Las palomas bajan su pico hasta la tierra y siguen buscando el alimento en este Hogar. Las pajarillas lucen contentas y no desesperan porque su mesa jamás se destiende. En la fuente lavan sus plumas, su cama está lista en el alero y bajo sus alas hay calor para dormir hasta la mañana. Tienen la suerte de tener un hogar muy ancho para pasar en paz sus últimos días. No se preocupan pues su Destino está asegurado.
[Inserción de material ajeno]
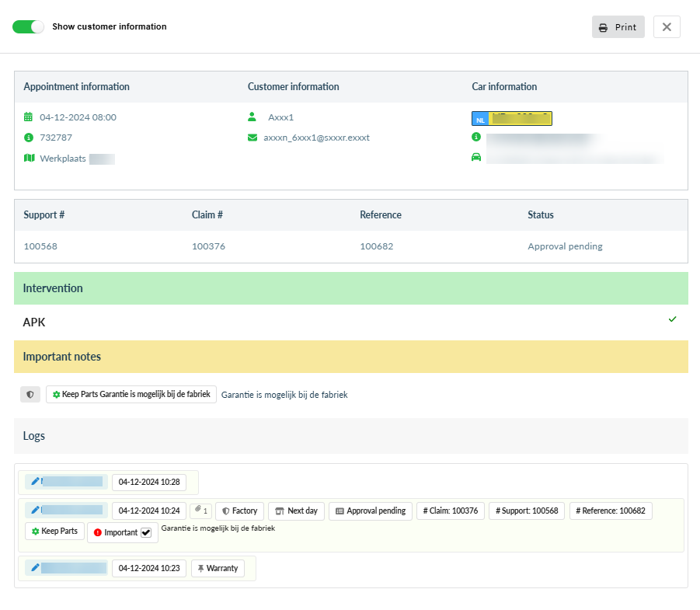Image resolution: width=700 pixels, height=610 pixels.
Task: Click the NL license plate badge
Action: pos(511,119)
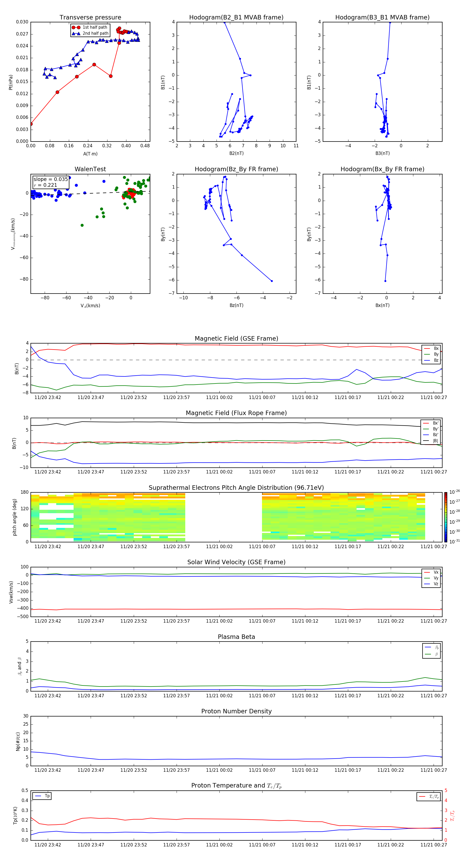Click the pitch angle distribution colorbar

(x=445, y=517)
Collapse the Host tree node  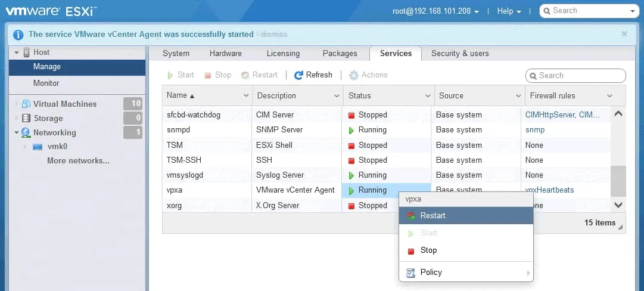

Si ustedes vieran estas viejitas y a estos viejitos. Unos con dientes, otros con su boca sin sierra blanca, unas bajitas muy encogidas, otras delgadas como ramitos de limoncillo, todos y todas abuelas y madres, abuelos y padres. A unos les llegan visitas todos los días. Vienen sus hijos y nietas y los acarician con su sonrisa y los abrazos. A ellos nada les falta y la vida los rodea igual que en casa. A otros sólo les basta la buena cara y el cuidado de los responsables de este Hogar humano.

Sus ojos ven las torcazas picar la tierra y sacar la comida que la Naturaleza guarda para ellas todos los días. Vuelan y toman agua, unas con otras asean su vestimenta. Tal vez sean abuelas pero sus polluelos no los visitan y para ellos no hay medicinas. ¡Felices son las torcazas que pueden valerse sin necesidad de padres o hijos! ¡Dichosas son las torcazas porque se mueren de viejas en el alero donde vivieron! Bienaventuradas las torcazas porque ellas solas hacen recambio de plumas y no necesitan la limosna de una aspirina de papá gobierno.

Las dos parejas de torcazas y su solitaria acompañante se retiran a su nido de “secas pajas” a las seis de tarde. Se recostarán una junto al otro y antes de cerrar sus ojos, echarán la última mirada a sus vecinas de edad, y les brindarán su postrer arrullo como señal de apagar la luz en su cuarto. A las seis de la mañana, de seguro, otra vez su arrullo saludará el nuevo día y alistarán su vuelo para visitar a las damas y abuelos en el Hogar Santa Clara.